While ClamAV certainly has the capability of monitoring and protecting entire corporate networks I don’t have that scale of need. Oh sure theadamsresidence.net provides email access for anyone in the family that wants it and some provide lots of exercise opportunities for the little clam. But that isn’t going to be something to focus on in this particular post.
In this particular post I am going to focus on the use of ClamAV for command line analysis of files and possibly infected thumb drives. I do this so that I can conduct my little Hotel Virus.
At this point you may be wondering why I am not using a standard client installed program like McAfee, AVG or even the online scanning tool Housecall form TrendMicro (http://housecall.trendmicro.com).
Well that is simple: I rarely ever run windows but instead Linux(typically Fedora).
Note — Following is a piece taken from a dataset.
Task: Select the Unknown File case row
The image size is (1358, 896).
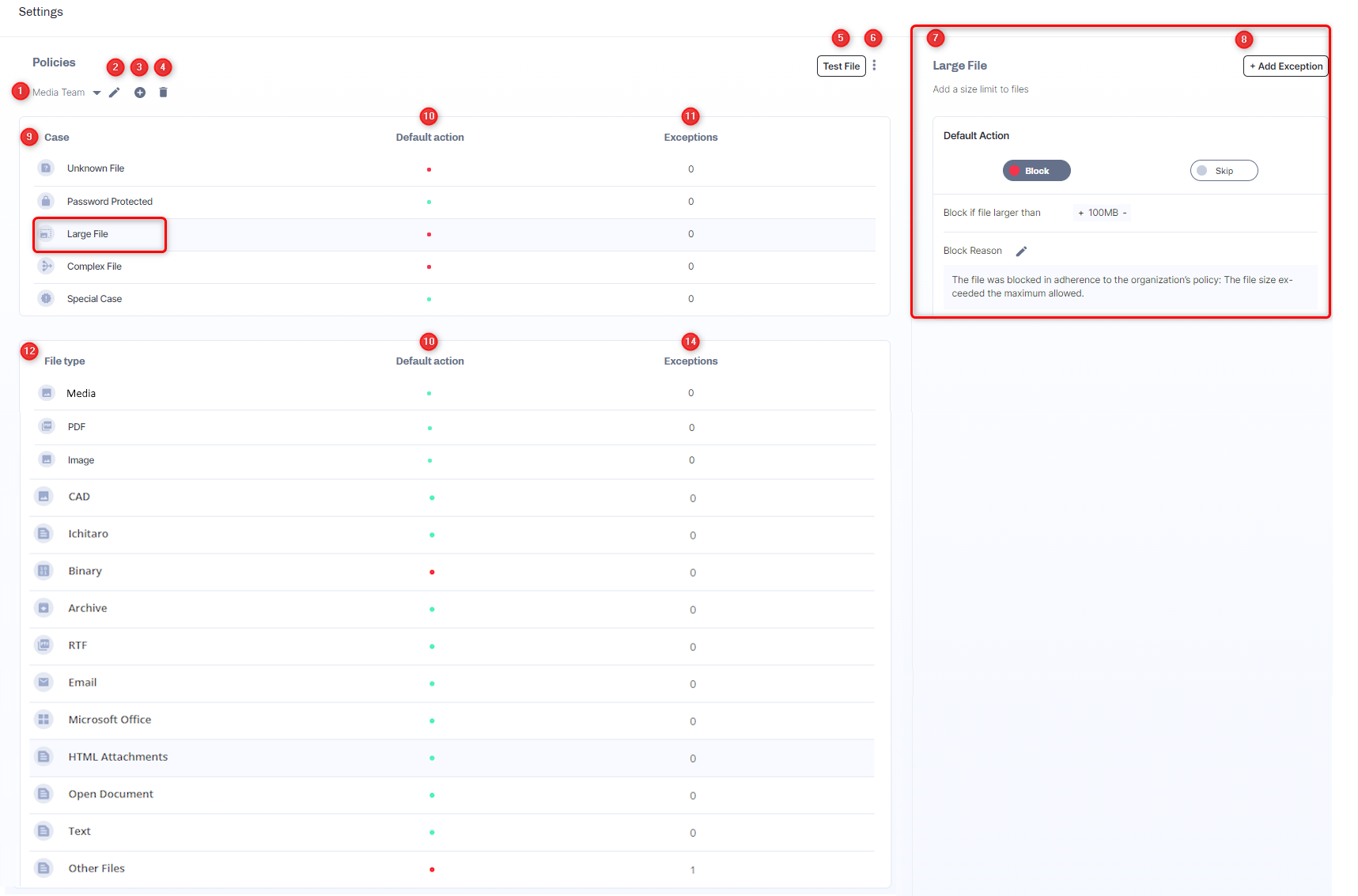Action: click(96, 168)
Most of the clients that can be installed are Windows based. While I could boot into Windows, install/update the client and then try a scan I also run the risk of infection. I don’t have a license to run Windows in a VM either (It seems to have become a popular choice to use a Windows VM for this type of thing and then destroy the VM after the fact).
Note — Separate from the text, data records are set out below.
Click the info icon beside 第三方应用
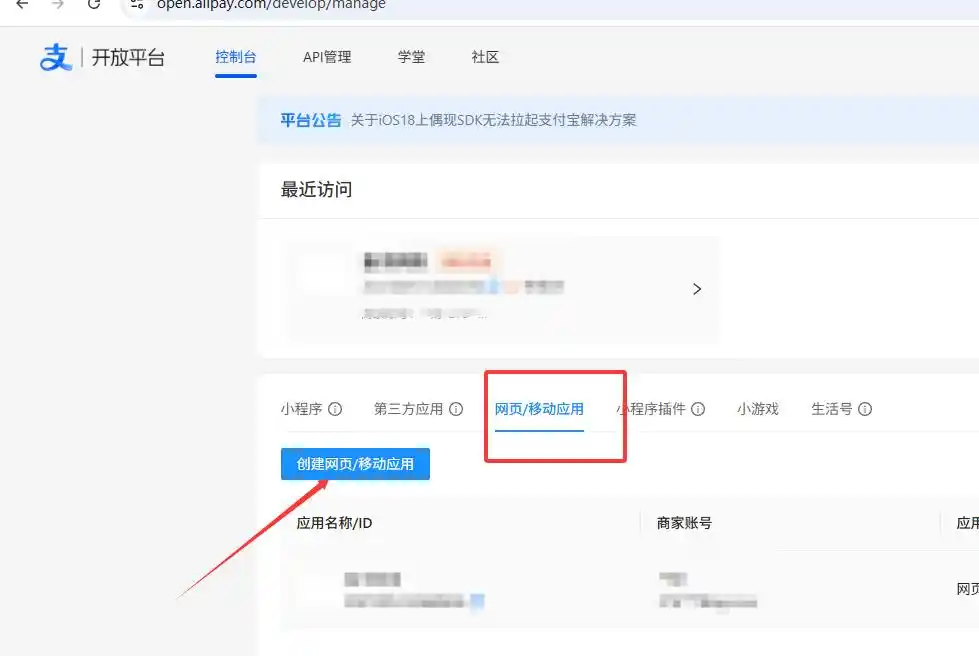979x656 pixels. pyautogui.click(x=456, y=409)
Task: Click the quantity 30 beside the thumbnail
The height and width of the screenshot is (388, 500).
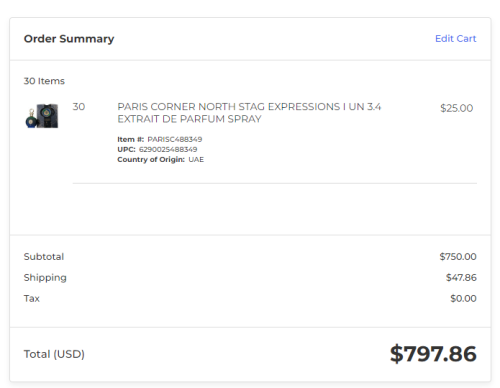Action: click(79, 107)
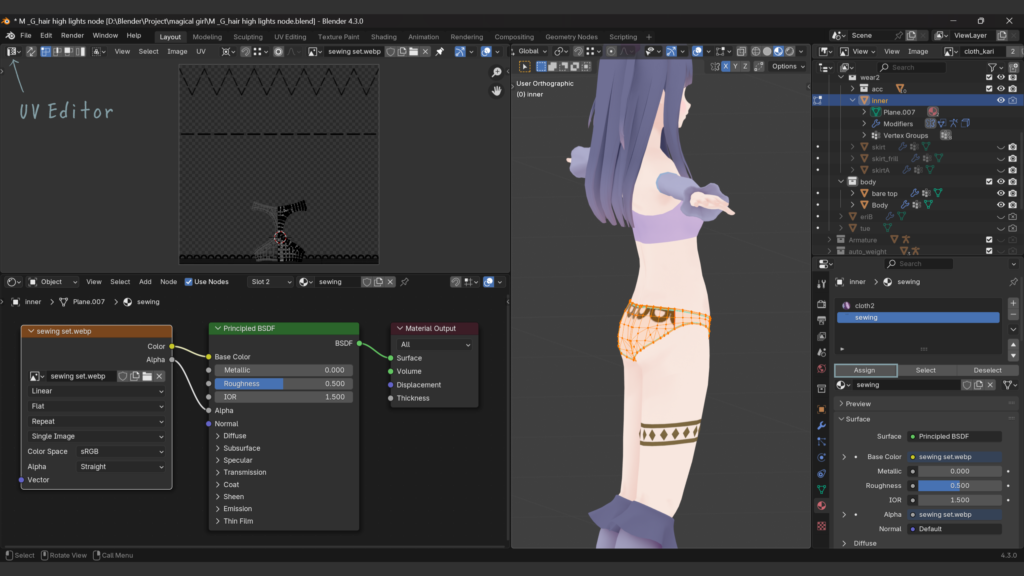
Task: Open the Slot 2 material slot dropdown
Action: point(271,282)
So I have installed ClamAV on the server that handles theadamsresidence.net and will instead be transporting an image of the thumb drive to the remote system. I will later implement the ClamAV milter to scan emails for potential virus/malware/spyware.
Getting the drive image to the remote side
To transport the drive I create a PGP/GPG encrypted copy of the drive image. I can then safely transport the file across the network to my remote server. A typical command would look something like this:
gpg -a -r email@example.com -o /tmp/drive.gpg.asc -e /dev/sdb
This will create a GPG/PGP ASCII armoured encrypted copy of the drive that can be safely transported and recovered on the remote side. Why the ASCII armouring? ASCII armour really is nothing more then the use of Base64 encoding of the binary content that was generated by the GPG/PGP algorithm. ASCII transports very well and provides an additional layer to protect against corruption on the remote side.
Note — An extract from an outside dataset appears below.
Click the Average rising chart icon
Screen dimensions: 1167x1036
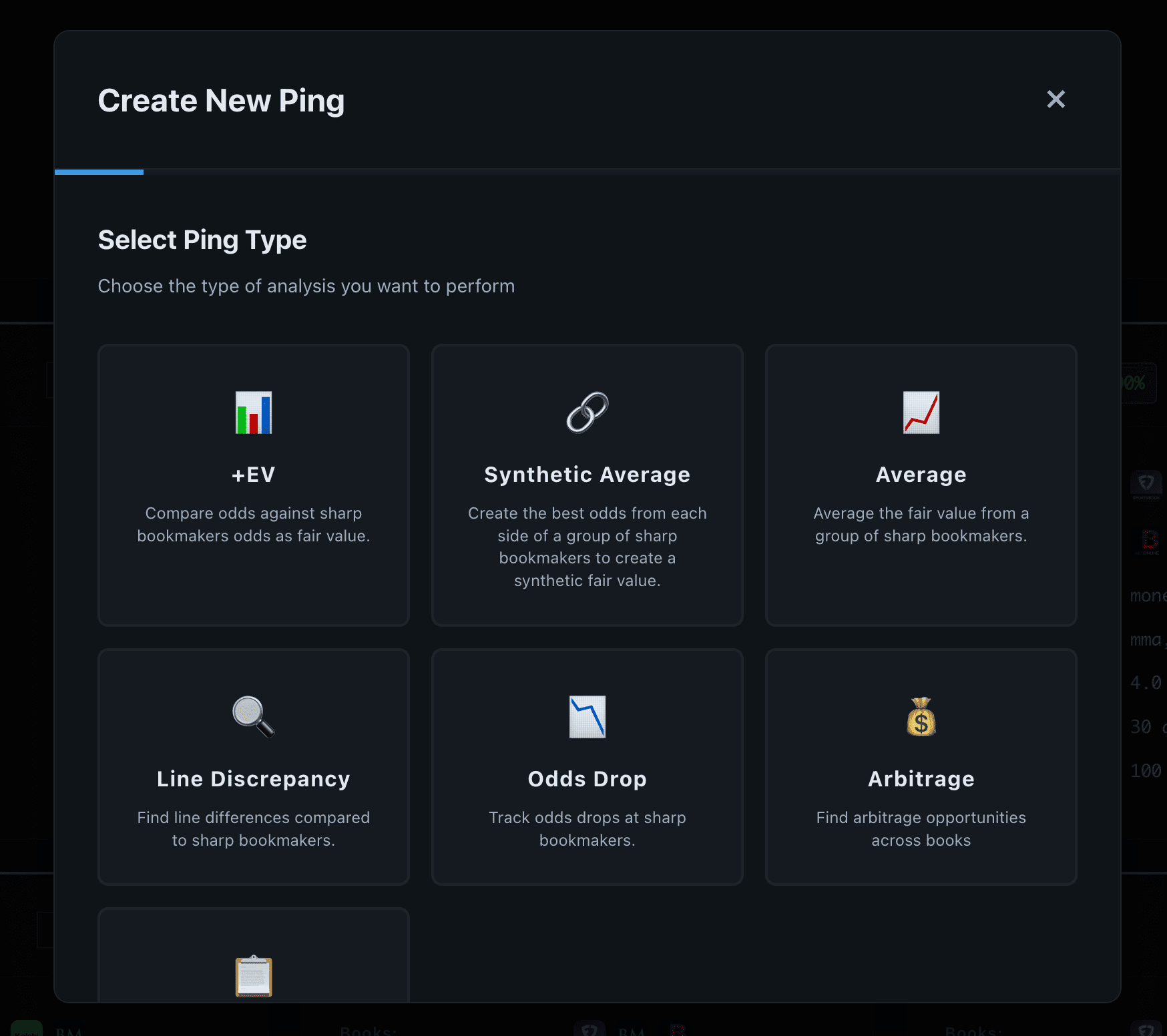[921, 413]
Once the drive image is created I am going to transport the image to the remote side and decrypt it in one quick move:
cat /tmp/drive.gpg.asc | ssh -XC firstname.lastname@example.org " gpg -d -o /tmp/drive"
This will stream the content through the SSH session and pipe it to the gpg command that will decode it and write it to /tmp/mydrivetransport on the remote host. In order for this to work I generated the GPG/PGP key on the remote host, exported, transferred the key to the local host and then imported and locally signed the key.
Using the drive image on the remote host
Once I have the image on the remote host I have to make it accessible to the ClamAV tool. The best option for this is going to be a mount command with the loop option:
# mount -o loop /tmp/drive /mnt/
While I could have asked ClamAV to dig through the file directly it would not have been able to read the files as it expects. Performing a loop mount makes the file system directly available.
Performing the actual scan
The scan filesystem scan itself is very easy to run on an up to date system using the clamscan command:
# clamscan -r /mnt /mnt/bp.pdf: OK
/mnt/someother.pdf: OK ----------- SCAN SUMMARY ----------- Known viruses: 1095323 Engine version: 0.97.3 Scanned directories: 1 Scanned files: 10 Infected files: 0 Data scanned: 3.85 MB Data read: 1402.10 MB (ratio 0.00:1) Time: 6.344 sec (0 m 6 s)
I elected to use the -r (recursive) option even though there were no subdirectories to worry about. The actual scan only took a few moments before reporting the data. While I suspect it may be much slower with larger data it has worked very well so far. Now that it is done I can safely unmount /mnt and then remove the drive image file or store it for later reference.
I don’t know if these helps anyone out there but then again, maybe it does. ;-)
2011.12.18: Changed filename in gpg/ssh example to shorten example that didn’t render correctly.